In the early 1990s, Sidney Brower, Steve Pardue and I were able to examine the impacts of incivilities, both assessed and perceived, over time. Relevant outcomes included structural decline, crime, and reactions to crime. I wrote up the results in a 2001 volume, Breaking Away from Broken Windows. The short take away? Depending on the outcome, structural factors like relative socioeconomic status and racial composition prove more important for explaining these changes than either assessed or perceived incivilities at the outset of the change timeframe. Incivilities were never irrelevant, but the size of their contribution depended markedly on the way that the incivilities had been assessed. As I said at that time, "present results generate some support [for the incivilities thesis]. But that support is neither as consistent across incivilities indicators or as applicable across outcomes as the theoretical statements suggest… For each class of outcomes, results provide some support for the longitudinal ecological version of the incivilities thesis" (367). Specifically concerning crime change and neighborhood decline, "initial status and initial racial composition were as influential or more influential [than incivilities] for later changes in crime and structural decline" (373).

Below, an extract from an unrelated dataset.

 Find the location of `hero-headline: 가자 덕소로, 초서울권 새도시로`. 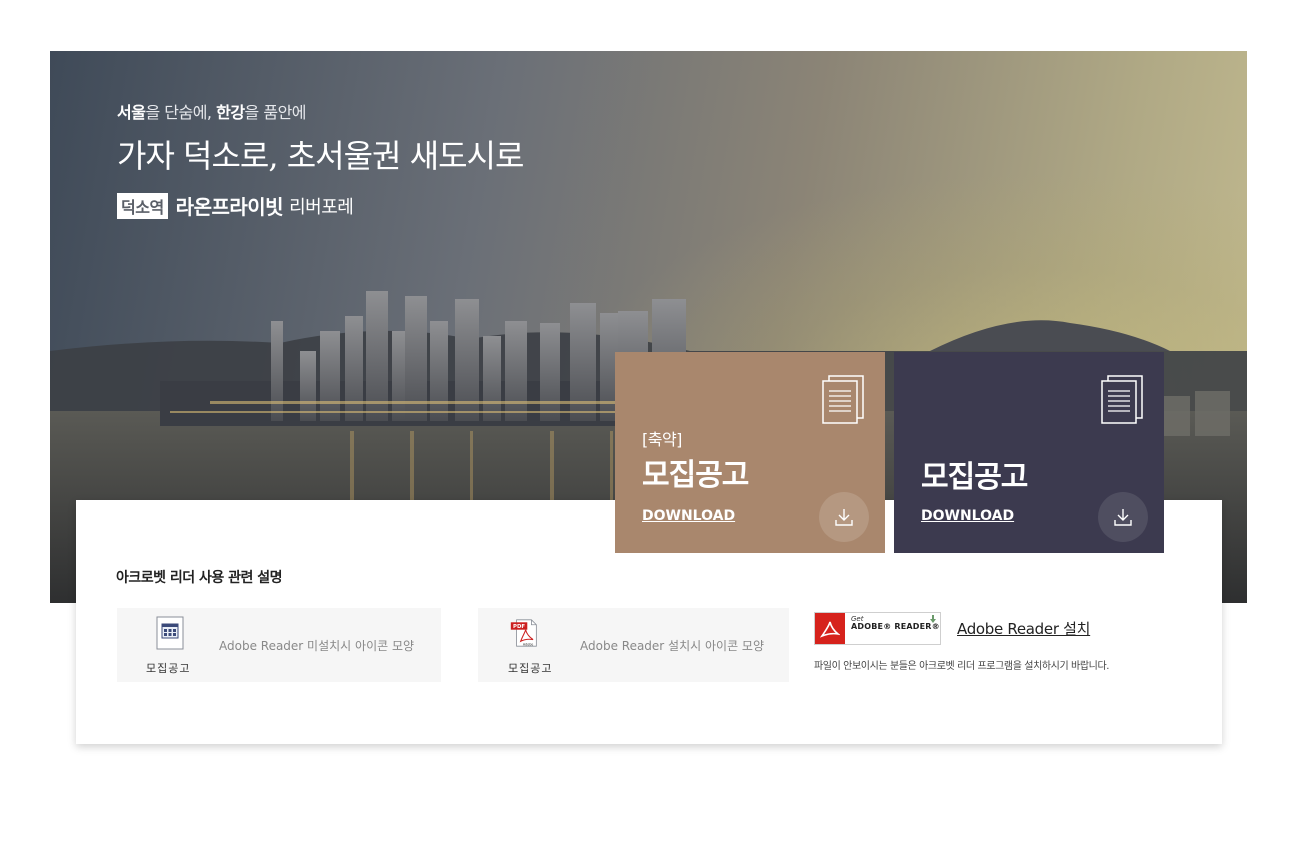

hero-headline: 가자 덕소로, 초서울권 새도시로 is located at coordinates (320, 156).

IMPACTS OF ENVIRONMENTS ON RELEASED OFFENDER RECIDIVISM
Steve Gottfredson and I conducted two studies to see whether the neighborhood environments to which offenders were released affected their recidivism. In one study (1985) it did. In another study (1988) it did not.
PUBLIC HEALTH
Public health researchers Jon Ellen, Jacky Jennings & Susan Sherman, then all at Johns Hopkins, have invited me to collaborate over number of years on various projects assessing different aspects of health including sexually transmitted infections, high risk sexual behaviors, and risk environments of exotic dance clubs.
A different aspect of public health is healthy living, including walking. Over the past several years I and Caterina Roman have been fortunate to be part of a large multi-university team headed by Jim Sallis examining links between reactions to crime, including perceptions of risk, and walking behaviors. This work is ongoing. Recent publications have appeared in Health & Place (2024), Preventive Medicine Reports (2021) and Journal of Physical Activity & Health (2019).